We do not know this yet. I am convinced that those who made Minsk agreements did not had a military priority. But before the political solutions can take a grip, the hostilities should stop and the heavy weapons should be retired. But now (25 Feb) this is not happening. Since then the signs to encourage some hope, but we cannot be sure yet.
In order to be able to find a political decision, you need to stop all military struggles. And we are now in the face when this should happen and we see that the retirement of the heavy weapons is starting. I do not know the rebel forces good enough. It is possible that even Russian government has not enough power on rebel forces because, as I have already said, the damage to the whole Ukrainian regime was too serious? Nobody knows how much influence on the rebel forces Russia really has. But this is one of the things we should find out. This is what we've proposed in the Council of Europe – that Russian, Ukrainian people as well as Council of Europe parliamentarians – have to go together. We have to study the reality.
Mr. Gross, is there any chance for Russia to return to the European path? Will Russia return to the big European family? Nowadays Russia’s geopolitical rhetoric is based primarily on the so-called Eurasian fundament.
Yes, of course. But the point is that you don’t have to repeat the mistake that the EU made with Ukraine. That was the biggest mistake to suggest to Ukraine that it had to decide between east and west. You should never decide between your left leg and right leg. You need both. And Russia also needs both. But the point is that Putin was afraid that such a revolution could also happen in Moscow. And he was afraid of a more democratic Ukraine because it could be an example, a suggestion for Russia too. And he is afraid that he can’t keep his system.

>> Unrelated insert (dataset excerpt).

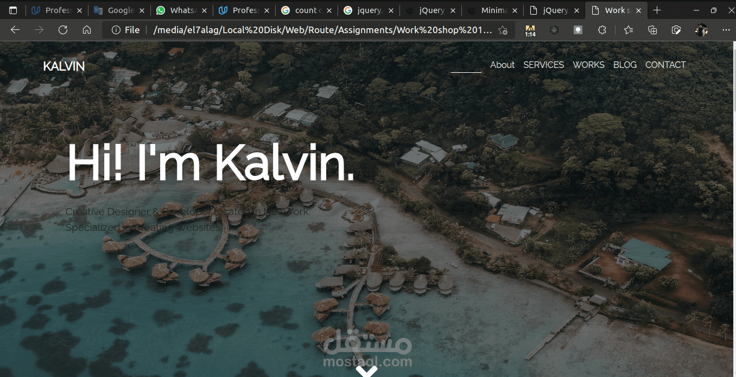Open the CONTACT navigation link

(x=665, y=65)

But Russia should not be afraid of more democracy and more democracy means an integration of the diversity. Russia is a very diverse country. Russia is both East and West but it is definitely compatible with the European re-integration. Political diversity in Russia should at least be like its geographical diversity. I think Russia’s European choice is absolutely possible but the big question is whether Mr. Putin is ready to make this turn because then he should accept more real democracy, more real pluralism, more real diversity and more real decentralization in Russia. And this is the big question if he is ready to do this or if he is afraid because he could lose power. But there is no doubt that he should serve for the prosperity of his country, but not serve only to keep his power.

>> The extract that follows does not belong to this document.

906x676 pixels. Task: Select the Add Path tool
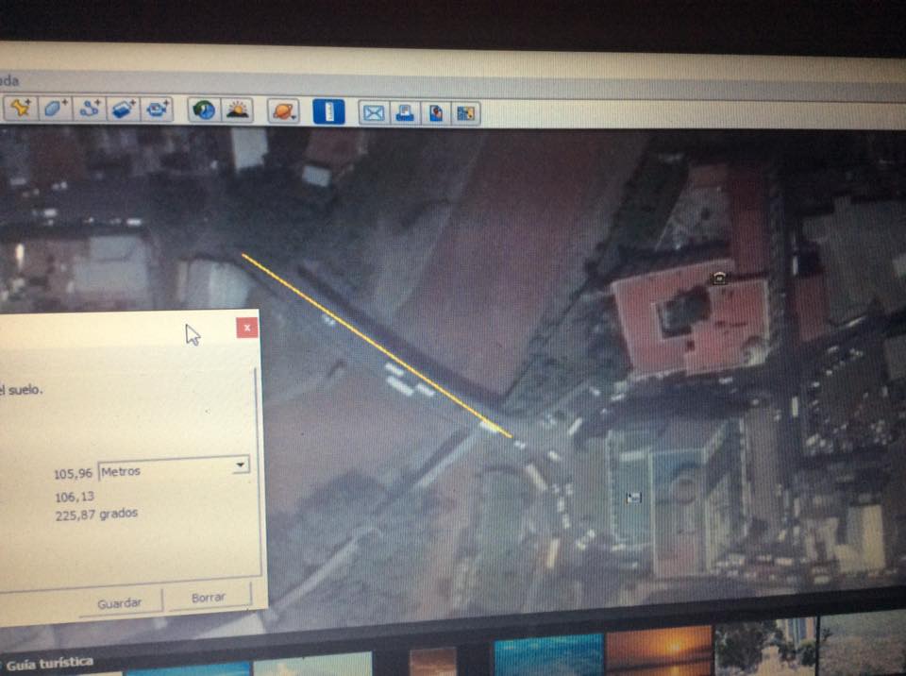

You talk about high-ranked politicians. And what about society – are Russian people really ready to be a part of Europe?
Absolutely. Russian people were much more part of the European culture than they perhaps has been aware. And the Russian people are ready to get more responsibility to do more for themselves. Proof of this are the events that took place 3 years ago. That was a people’s reaction on the privatization of power between Medvedev and Putin. But this is exactly what Putin and some people around him are afraid.
I think that there is a strong possibility and absolute potential for democratic changes in Russia. I sincerely hope that this will happen without violence because when it happens with violence, thousands of innocent people can become the victims of these changes.